--- START ---

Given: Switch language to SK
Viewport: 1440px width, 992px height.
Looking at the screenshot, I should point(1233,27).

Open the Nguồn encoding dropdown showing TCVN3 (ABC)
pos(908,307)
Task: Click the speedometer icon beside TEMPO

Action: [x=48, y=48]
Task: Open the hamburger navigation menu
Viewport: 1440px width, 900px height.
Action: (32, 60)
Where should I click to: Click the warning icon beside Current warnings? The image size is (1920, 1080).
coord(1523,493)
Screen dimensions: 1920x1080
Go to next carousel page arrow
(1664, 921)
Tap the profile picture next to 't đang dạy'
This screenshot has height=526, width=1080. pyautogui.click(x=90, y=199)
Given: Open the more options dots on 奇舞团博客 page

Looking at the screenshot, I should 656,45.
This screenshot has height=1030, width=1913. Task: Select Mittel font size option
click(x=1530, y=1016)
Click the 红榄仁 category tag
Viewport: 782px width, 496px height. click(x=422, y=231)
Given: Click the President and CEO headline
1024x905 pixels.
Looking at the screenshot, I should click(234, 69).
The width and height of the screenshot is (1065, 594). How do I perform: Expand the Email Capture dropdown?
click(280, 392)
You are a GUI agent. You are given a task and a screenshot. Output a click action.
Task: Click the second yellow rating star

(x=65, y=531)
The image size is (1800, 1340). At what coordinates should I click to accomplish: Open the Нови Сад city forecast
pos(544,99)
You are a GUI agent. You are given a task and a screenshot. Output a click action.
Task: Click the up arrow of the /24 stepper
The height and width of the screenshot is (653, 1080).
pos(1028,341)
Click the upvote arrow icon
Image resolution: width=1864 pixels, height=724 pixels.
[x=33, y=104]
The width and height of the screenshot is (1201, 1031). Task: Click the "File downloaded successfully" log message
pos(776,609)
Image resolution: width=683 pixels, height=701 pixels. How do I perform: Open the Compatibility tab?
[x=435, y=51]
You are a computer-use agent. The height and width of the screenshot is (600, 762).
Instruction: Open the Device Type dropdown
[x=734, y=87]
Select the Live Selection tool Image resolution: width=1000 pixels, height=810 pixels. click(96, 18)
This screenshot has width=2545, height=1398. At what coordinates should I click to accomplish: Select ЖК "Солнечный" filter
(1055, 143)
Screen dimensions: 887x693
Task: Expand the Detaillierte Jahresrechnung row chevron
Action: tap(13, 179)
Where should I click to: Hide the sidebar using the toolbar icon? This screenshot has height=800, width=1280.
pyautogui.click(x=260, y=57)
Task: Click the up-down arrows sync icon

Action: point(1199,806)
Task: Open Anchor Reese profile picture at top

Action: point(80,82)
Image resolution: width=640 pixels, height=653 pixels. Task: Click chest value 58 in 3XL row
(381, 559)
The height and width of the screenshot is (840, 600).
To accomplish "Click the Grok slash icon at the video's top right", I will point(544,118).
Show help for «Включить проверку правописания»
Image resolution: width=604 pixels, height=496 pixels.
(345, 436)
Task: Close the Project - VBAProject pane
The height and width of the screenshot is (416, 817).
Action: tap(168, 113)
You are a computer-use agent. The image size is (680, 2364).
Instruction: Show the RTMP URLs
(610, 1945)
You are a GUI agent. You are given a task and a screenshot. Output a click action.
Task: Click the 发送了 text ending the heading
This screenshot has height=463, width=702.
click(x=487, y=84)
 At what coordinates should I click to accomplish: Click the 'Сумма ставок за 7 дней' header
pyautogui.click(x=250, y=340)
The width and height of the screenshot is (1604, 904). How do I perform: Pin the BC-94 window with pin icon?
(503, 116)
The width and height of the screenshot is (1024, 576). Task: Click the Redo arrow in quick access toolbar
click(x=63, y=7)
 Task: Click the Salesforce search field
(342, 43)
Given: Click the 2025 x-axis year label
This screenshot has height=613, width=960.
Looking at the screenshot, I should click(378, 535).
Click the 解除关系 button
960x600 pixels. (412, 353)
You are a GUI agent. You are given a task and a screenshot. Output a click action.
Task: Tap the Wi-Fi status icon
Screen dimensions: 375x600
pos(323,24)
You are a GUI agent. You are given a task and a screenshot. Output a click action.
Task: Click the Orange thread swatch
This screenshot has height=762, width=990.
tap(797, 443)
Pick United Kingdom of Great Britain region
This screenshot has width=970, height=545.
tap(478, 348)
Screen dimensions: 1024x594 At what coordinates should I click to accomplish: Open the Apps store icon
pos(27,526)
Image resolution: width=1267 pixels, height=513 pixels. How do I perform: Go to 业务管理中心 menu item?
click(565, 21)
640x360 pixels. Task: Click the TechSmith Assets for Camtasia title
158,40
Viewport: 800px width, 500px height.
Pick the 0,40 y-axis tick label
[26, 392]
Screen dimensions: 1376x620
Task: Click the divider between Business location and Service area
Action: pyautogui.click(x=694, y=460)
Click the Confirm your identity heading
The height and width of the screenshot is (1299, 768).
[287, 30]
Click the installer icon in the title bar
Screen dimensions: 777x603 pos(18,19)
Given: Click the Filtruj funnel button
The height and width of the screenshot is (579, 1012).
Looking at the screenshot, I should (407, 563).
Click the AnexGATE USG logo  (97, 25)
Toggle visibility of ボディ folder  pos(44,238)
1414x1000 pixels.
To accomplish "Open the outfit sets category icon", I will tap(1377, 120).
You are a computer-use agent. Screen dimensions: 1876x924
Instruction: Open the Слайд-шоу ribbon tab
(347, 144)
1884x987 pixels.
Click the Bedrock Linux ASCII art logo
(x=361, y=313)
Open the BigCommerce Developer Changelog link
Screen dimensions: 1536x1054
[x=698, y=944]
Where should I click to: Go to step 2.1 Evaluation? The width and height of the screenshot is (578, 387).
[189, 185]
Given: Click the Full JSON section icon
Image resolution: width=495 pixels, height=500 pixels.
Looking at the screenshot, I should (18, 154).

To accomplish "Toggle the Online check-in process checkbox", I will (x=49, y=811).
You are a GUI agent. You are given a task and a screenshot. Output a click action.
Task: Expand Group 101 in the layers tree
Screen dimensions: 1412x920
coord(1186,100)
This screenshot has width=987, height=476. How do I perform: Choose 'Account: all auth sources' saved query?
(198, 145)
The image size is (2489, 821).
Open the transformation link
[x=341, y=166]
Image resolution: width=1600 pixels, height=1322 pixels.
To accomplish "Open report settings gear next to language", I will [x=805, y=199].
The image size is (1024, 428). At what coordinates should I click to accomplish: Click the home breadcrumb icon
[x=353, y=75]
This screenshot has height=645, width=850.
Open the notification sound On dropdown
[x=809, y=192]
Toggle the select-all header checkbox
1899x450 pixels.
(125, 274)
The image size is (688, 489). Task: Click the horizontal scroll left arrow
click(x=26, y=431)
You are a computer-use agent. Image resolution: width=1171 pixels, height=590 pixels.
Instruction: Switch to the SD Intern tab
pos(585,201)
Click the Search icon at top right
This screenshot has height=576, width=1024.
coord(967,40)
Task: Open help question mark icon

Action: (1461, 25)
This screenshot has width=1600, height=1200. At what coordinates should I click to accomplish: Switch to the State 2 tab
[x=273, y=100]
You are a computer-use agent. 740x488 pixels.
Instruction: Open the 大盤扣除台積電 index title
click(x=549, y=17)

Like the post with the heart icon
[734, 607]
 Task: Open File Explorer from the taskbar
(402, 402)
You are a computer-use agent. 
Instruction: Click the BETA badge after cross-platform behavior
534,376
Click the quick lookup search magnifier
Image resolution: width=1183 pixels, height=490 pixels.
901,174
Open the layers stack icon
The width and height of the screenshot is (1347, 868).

--- END ---

Please copy out each entry exactly as it appears above.

Given: Switch language to SK
Viewport: 1440px width, 992px height.
Looking at the screenshot, I should point(1233,27).

Open the Nguồn encoding dropdown showing TCVN3 (ABC)
pos(908,307)
Task: Click the speedometer icon beside TEMPO

Action: [x=48, y=48]
Task: Open the hamburger navigation menu
Viewport: 1440px width, 900px height.
Action: (32, 60)
Where should I click to: Click the warning icon beside Current warnings? The image size is (1920, 1080).
coord(1523,493)
Screen dimensions: 1920x1080
Go to next carousel page arrow
(1664, 921)
Tap the profile picture next to 't đang dạy'
This screenshot has height=526, width=1080. pyautogui.click(x=90, y=199)
Given: Open the more options dots on 奇舞团博客 page

Looking at the screenshot, I should 656,45.
This screenshot has height=1030, width=1913. Task: Select Mittel font size option
click(x=1530, y=1016)
Click the 红榄仁 category tag
Viewport: 782px width, 496px height. click(x=422, y=231)
Given: Click the President and CEO headline
1024x905 pixels.
Looking at the screenshot, I should click(234, 69).
The width and height of the screenshot is (1065, 594). How do I perform: Expand the Email Capture dropdown?
click(280, 392)
You are a GUI agent. You are given a task and a screenshot. Output a click action.
Task: Click the second yellow rating star

(x=65, y=531)
The image size is (1800, 1340). At what coordinates should I click to accomplish: Open the Нови Сад city forecast
pos(544,99)
You are a GUI agent. You are given a task and a screenshot. Output a click action.
Task: Click the up arrow of the /24 stepper
The height and width of the screenshot is (653, 1080).
pos(1028,341)
Click the upvote arrow icon
Image resolution: width=1864 pixels, height=724 pixels.
[x=33, y=104]
The width and height of the screenshot is (1201, 1031). Task: Click the "File downloaded successfully" log message
pos(776,609)
Image resolution: width=683 pixels, height=701 pixels. How do I perform: Open the Compatibility tab?
[x=435, y=51]
You are a computer-use agent. The height and width of the screenshot is (600, 762).
Instruction: Open the Device Type dropdown
[x=734, y=87]
Select the Live Selection tool Image resolution: width=1000 pixels, height=810 pixels. click(96, 18)
This screenshot has width=2545, height=1398. At what coordinates should I click to accomplish: Select ЖК "Солнечный" filter
(1055, 143)
Screen dimensions: 887x693
Task: Expand the Detaillierte Jahresrechnung row chevron
Action: tap(13, 179)
Where should I click to: Hide the sidebar using the toolbar icon? This screenshot has height=800, width=1280.
pyautogui.click(x=260, y=57)
Task: Click the up-down arrows sync icon

Action: point(1199,806)
Task: Open Anchor Reese profile picture at top

Action: point(80,82)
Image resolution: width=640 pixels, height=653 pixels. Task: Click chest value 58 in 3XL row
(381, 559)
The height and width of the screenshot is (840, 600).
To accomplish "Click the Grok slash icon at the video's top right", I will point(544,118).
Show help for «Включить проверку правописания»
Image resolution: width=604 pixels, height=496 pixels.
(345, 436)
Task: Close the Project - VBAProject pane
The height and width of the screenshot is (416, 817).
Action: tap(168, 113)
You are a computer-use agent. The image size is (680, 2364).
Instruction: Show the RTMP URLs
(610, 1945)
You are a GUI agent. You are given a task and a screenshot. Output a click action.
Task: Click the 发送了 text ending the heading
This screenshot has height=463, width=702.
click(x=487, y=84)
 At what coordinates should I click to accomplish: Click the 'Сумма ставок за 7 дней' header
pyautogui.click(x=250, y=340)
The width and height of the screenshot is (1604, 904). How do I perform: Pin the BC-94 window with pin icon?
(503, 116)
The width and height of the screenshot is (1024, 576). Task: Click the Redo arrow in quick access toolbar
click(x=63, y=7)
 Task: Click the Salesforce search field
(342, 43)
Given: Click the 2025 x-axis year label
This screenshot has height=613, width=960.
Looking at the screenshot, I should click(378, 535).
Click the 解除关系 button
960x600 pixels. (412, 353)
You are a GUI agent. You are given a task and a screenshot. Output a click action.
Task: Tap the Wi-Fi status icon
Screen dimensions: 375x600
pos(323,24)
You are a GUI agent. You are given a task and a screenshot. Output a click action.
Task: Click the Orange thread swatch
This screenshot has height=762, width=990.
tap(797, 443)
Pick United Kingdom of Great Britain region
This screenshot has width=970, height=545.
tap(478, 348)
Screen dimensions: 1024x594 At what coordinates should I click to accomplish: Open the Apps store icon
pos(27,526)
Image resolution: width=1267 pixels, height=513 pixels. How do I perform: Go to 业务管理中心 menu item?
click(565, 21)
640x360 pixels. Task: Click the TechSmith Assets for Camtasia title
158,40
Viewport: 800px width, 500px height.
Pick the 0,40 y-axis tick label
[26, 392]
Screen dimensions: 1376x620
Task: Click the divider between Business location and Service area
Action: pyautogui.click(x=694, y=460)
Click the Confirm your identity heading
The height and width of the screenshot is (1299, 768).
[287, 30]
Click the installer icon in the title bar
Screen dimensions: 777x603 pos(18,19)
Given: Click the Filtruj funnel button
The height and width of the screenshot is (579, 1012).
Looking at the screenshot, I should (407, 563).
Click the AnexGATE USG logo  (97, 25)
Toggle visibility of ボディ folder  pos(44,238)
1414x1000 pixels.
To accomplish "Open the outfit sets category icon", I will tap(1377, 120).
You are a computer-use agent. Screen dimensions: 1876x924
Instruction: Open the Слайд-шоу ribbon tab
(347, 144)
1884x987 pixels.
Click the Bedrock Linux ASCII art logo
(x=361, y=313)
Open the BigCommerce Developer Changelog link
Screen dimensions: 1536x1054
[x=698, y=944]
Where should I click to: Go to step 2.1 Evaluation? The width and height of the screenshot is (578, 387).
[189, 185]
Given: Click the Full JSON section icon
Image resolution: width=495 pixels, height=500 pixels.
Looking at the screenshot, I should (18, 154).

To accomplish "Toggle the Online check-in process checkbox", I will (x=49, y=811).
You are a GUI agent. You are given a task and a screenshot. Output a click action.
Task: Expand Group 101 in the layers tree
Screen dimensions: 1412x920
coord(1186,100)
This screenshot has width=987, height=476. How do I perform: Choose 'Account: all auth sources' saved query?
(198, 145)
The image size is (2489, 821).
Open the transformation link
[x=341, y=166]
Image resolution: width=1600 pixels, height=1322 pixels.
To accomplish "Open report settings gear next to language", I will [x=805, y=199].
The image size is (1024, 428). At what coordinates should I click to accomplish: Click the home breadcrumb icon
[x=353, y=75]
This screenshot has height=645, width=850.
Open the notification sound On dropdown
[x=809, y=192]
Toggle the select-all header checkbox
1899x450 pixels.
(125, 274)
The image size is (688, 489). Task: Click the horizontal scroll left arrow
click(x=26, y=431)
You are a computer-use agent. Image resolution: width=1171 pixels, height=590 pixels.
Instruction: Switch to the SD Intern tab
pos(585,201)
Click the Search icon at top right
This screenshot has height=576, width=1024.
coord(967,40)
Task: Open help question mark icon

Action: (1461, 25)
This screenshot has width=1600, height=1200. At what coordinates should I click to accomplish: Switch to the State 2 tab
[x=273, y=100]
You are a computer-use agent. 740x488 pixels.
Instruction: Open the 大盤扣除台積電 index title
click(x=549, y=17)

Like the post with the heart icon
[734, 607]
 Task: Open File Explorer from the taskbar
(402, 402)
You are a computer-use agent. 
Instruction: Click the BETA badge after cross-platform behavior
534,376
Click the quick lookup search magnifier
Image resolution: width=1183 pixels, height=490 pixels.
901,174
Open the layers stack icon
The width and height of the screenshot is (1347, 868).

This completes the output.